*HOW TO COMPLETE THIS TASK*
In the entries below, which lines run from the one containing "Click the magnifier icon in first row" to the one containing "View the Cluster_Exchange_2010__single_lan-optimized_tcp_profile"? Copy exactly those lines, ends included, and no others.

*DATASET EXTRACT*
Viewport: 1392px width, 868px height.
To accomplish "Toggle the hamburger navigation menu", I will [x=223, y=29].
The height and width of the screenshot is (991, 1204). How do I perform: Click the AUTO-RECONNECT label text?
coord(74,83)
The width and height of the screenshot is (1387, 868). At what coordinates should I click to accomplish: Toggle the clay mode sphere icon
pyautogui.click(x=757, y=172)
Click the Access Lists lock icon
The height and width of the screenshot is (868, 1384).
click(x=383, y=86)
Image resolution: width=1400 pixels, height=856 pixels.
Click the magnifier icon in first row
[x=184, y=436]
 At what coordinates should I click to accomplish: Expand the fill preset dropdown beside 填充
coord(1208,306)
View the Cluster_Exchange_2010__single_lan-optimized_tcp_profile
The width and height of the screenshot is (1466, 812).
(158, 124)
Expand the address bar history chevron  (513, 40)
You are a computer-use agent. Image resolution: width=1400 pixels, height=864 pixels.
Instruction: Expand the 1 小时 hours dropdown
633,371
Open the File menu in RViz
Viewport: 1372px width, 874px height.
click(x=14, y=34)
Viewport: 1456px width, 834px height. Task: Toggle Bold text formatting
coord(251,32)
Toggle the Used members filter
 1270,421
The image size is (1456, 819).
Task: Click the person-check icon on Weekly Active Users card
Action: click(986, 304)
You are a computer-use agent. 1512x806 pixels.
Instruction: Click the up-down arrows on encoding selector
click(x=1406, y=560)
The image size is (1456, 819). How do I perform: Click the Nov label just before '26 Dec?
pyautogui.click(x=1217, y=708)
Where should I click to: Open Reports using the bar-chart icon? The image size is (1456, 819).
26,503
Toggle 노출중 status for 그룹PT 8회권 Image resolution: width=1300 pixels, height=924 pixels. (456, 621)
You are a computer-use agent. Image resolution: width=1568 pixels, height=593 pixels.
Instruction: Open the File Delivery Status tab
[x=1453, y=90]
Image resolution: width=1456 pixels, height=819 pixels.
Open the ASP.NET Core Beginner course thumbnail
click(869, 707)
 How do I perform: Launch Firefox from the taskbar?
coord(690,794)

*RESULT OF THIS EXERCISE*
Click the magnifier icon in first row
[x=184, y=436]
 At what coordinates should I click to accomplish: Expand the fill preset dropdown beside 填充
coord(1208,306)
View the Cluster_Exchange_2010__single_lan-optimized_tcp_profile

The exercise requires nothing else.